LinuxLists.cc - some questions using rdtsc in user space

2002-08-02 17:05:46

Subject: some questions using rdtsc in user space

Hi,

Both I and a friend have with an interesting scenario, maybe someone can
help us.

We have to access a device connected to parallel port, which works in
the following way: you send a byte to the port, to turn some bits on
(reflecting on some pins on the parallel port), which is interpreted by
the device as a command.

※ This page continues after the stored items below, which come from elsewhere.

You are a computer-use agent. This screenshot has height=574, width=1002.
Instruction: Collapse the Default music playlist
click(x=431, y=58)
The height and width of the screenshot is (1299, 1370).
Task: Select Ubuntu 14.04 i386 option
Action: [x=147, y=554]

Then you are supposed to sleep about ~200ns
(maybe more, just can't be much less), and then you send a byte which is
received by the device as data, pertinent to command.

We wrote a program which accomplishes this by doing outb() to
appropriate address(es), followed by usleep(1), but that seems to take
about 10 ms at average or so, which is far from good for our application.

I read somewhere that putting the process in real-time priority could
lead the average to 2ms, but I had this though that I could solve this
by using rdtsc instruction, because as far as I know it won't cause a
trap to kernel mode, which maybe expensive, am I right?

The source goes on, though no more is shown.